> LIST OF TASKS
• A. In the blog post on FMCG supply chains below, what simple system does the author say would reduce the electricity bill from office lights left on all night?
• B. List every type of company that the blog post on FMCG supply chains below says wastes money.
• C. Carry on the blog post below about green FMCG supply chains from where it stops.

> EXTRACT TO READ
——
FMCG Supply Chain - how green and environmentally friendly is yours?

Posted by Dave Jordan on Wed, Apr 25, 2012

I have always thought it a little strange. The “green “ movement is all about saving the Earth  yet the same colour is used for “green” house gases  (GHG) that are far from green and moving us towards unavoidable planetary oblivion, apparently. Now, there is huge debate about what contributes more to the ozone layer depletion; is it excessive human use of fossil fuels or is it primarily the fact that cows eat enormous quantities of grass leading to “cow house gas” emissions in rather large volumes?

However, that is not the point of this blog. I simply want to take a look at how many FMCG, Brewing and Pharmaceutical companies waste money which if they avoided would have a welcome knock-on effect of reducing their overall emission footprint.

Carbon footprint complex Netsize resized 600

  1. Why are office lights kept on all night? There is nobody in the office yet it is lit up like a Christmas tree with potentially hundreds of lights creating heat and gobbling up electricity for absolutely nil benefit. A simple timer system would secure a decent reduction in the fuel invoice. “But it is included in the rental cost” – it probably is and you are paying for this whether you like it or not. Perhaps this source of waste sounds insignificant when compared to a heavy duty factory but it all helps.
——
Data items
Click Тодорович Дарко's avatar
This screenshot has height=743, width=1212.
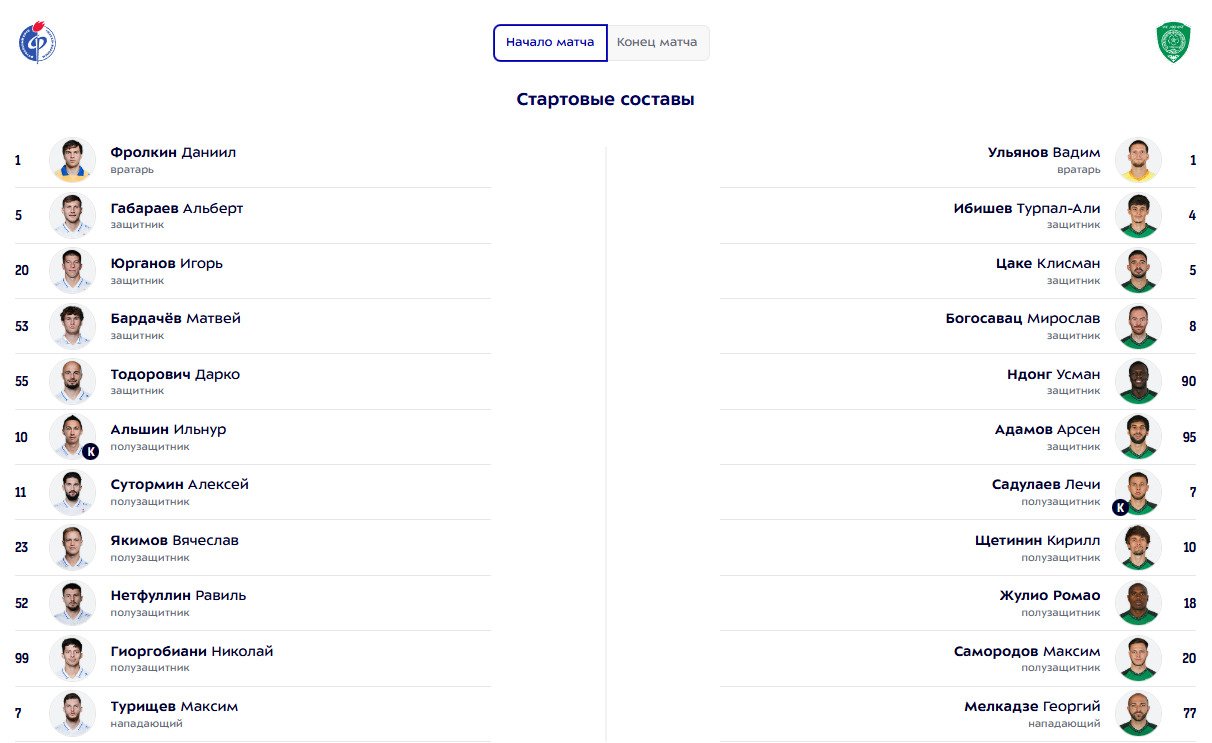(72, 382)
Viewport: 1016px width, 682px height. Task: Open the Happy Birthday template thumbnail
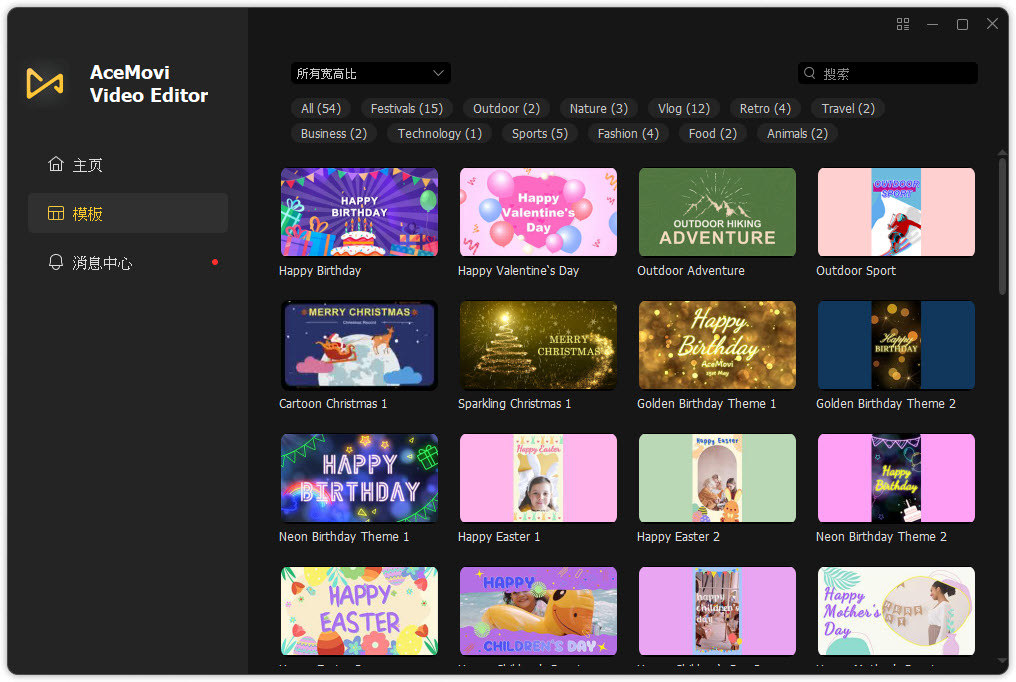click(359, 212)
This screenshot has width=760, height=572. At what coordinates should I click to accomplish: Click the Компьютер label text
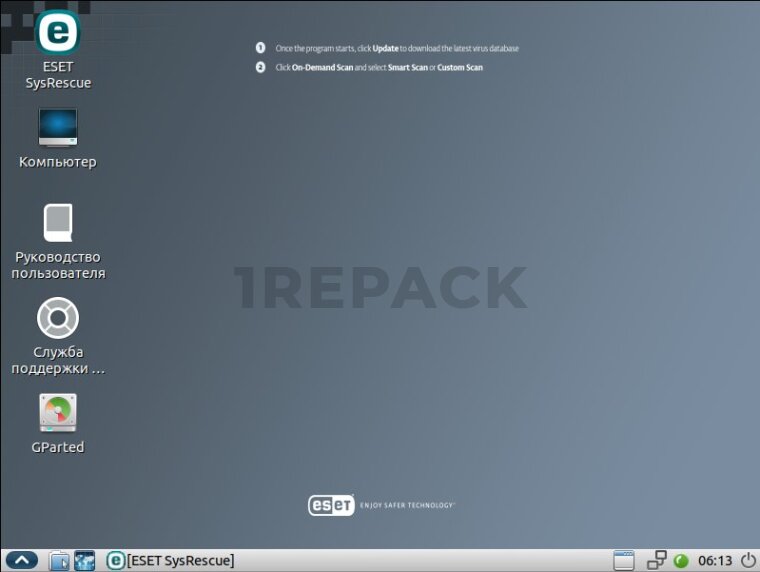[x=58, y=162]
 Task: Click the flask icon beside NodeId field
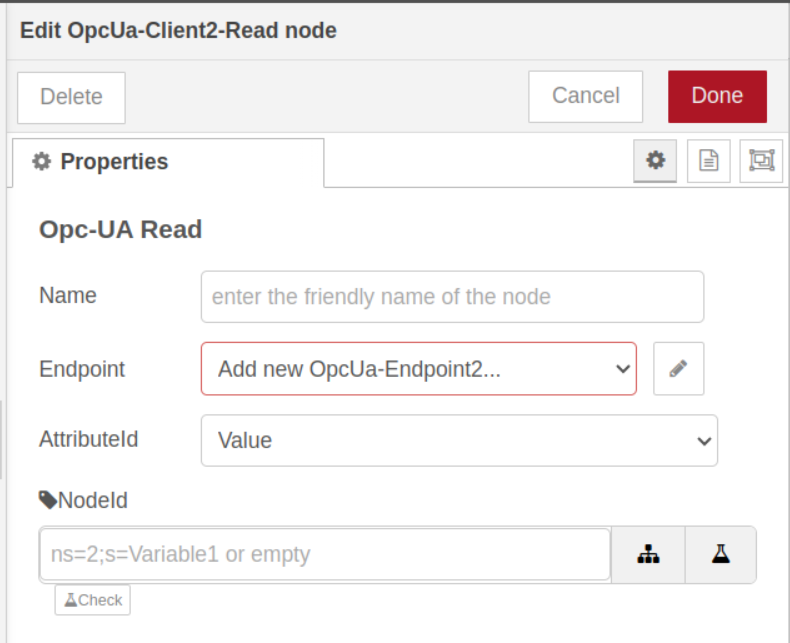point(720,554)
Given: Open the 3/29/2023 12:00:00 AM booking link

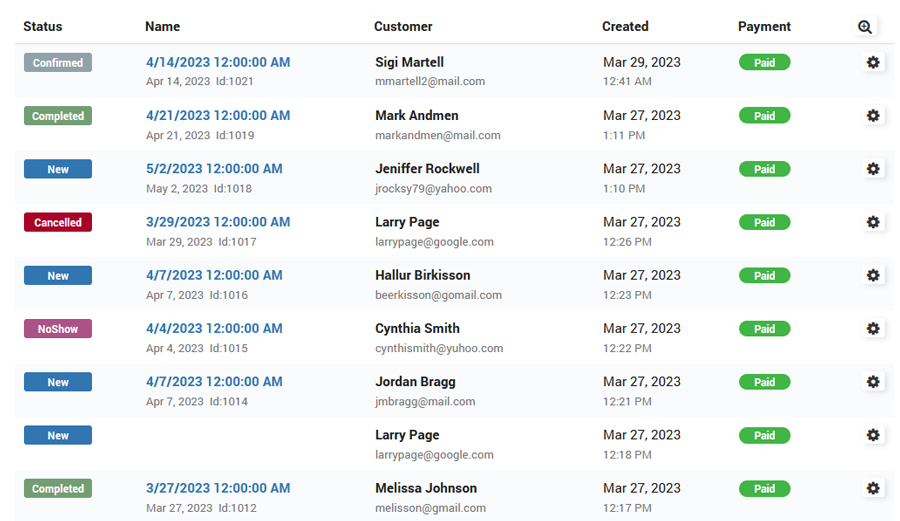Looking at the screenshot, I should [x=218, y=222].
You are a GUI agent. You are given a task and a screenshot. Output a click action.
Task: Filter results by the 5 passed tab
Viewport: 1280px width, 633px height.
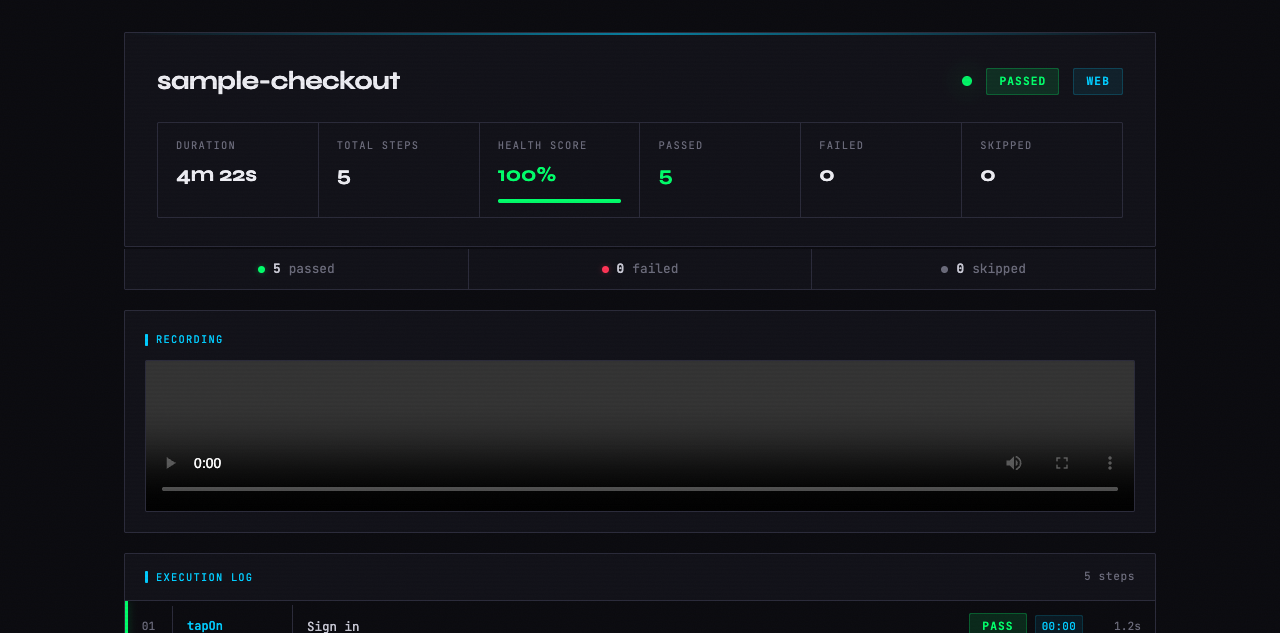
——
> RESPONSES BY TASK
• A. A simple timer system.

• B. FMCG, Brewing and Pharmaceutical companies.

• C.
  2. Rain water harvesting really should be mandatory for factories. They usually have expansive roofs which are ideal for channeling and collecting water. Instead of using fresh water that has been chemically treated and pumped from miles away to flush toilets why not use “free” rain water. Ok, if you are located in Riyadh then the opportunity for rain collection is a rarity but if you are based in Manchester UK just think how much you can save and contribute to a cleaner environment.
  3. Solar water heating and electricity generation are becoming increasingly affordable and should be considered for any new factory project. Solar heating of water is probably more advanced yet panel costs are lowering each year. Yes there is an investment but if you are a major user of gas or electricity for water heating and you get a reasonable amount of sun (i.e. not Manchester) then a decent return on investment is achievable.
  4. Do you know how much your business is wasting in write offs and stock you do not need? If you don’t, you should. If we assume a moderately sized business of 500m Euro turnover then depending on the sector you could be running at a waste level of up to 8% of turnover, e.g. short shelf-life yoghurt etc. A detergents business will operate at considerably lower levels of waste but if we assume a modest 1% overall waste then that is 5m Euro down the drain. This is probably the worst kind of waste as you have paid for the product to be manufactured transported etc and then nobody buys it and you have to pay to have it destroyed.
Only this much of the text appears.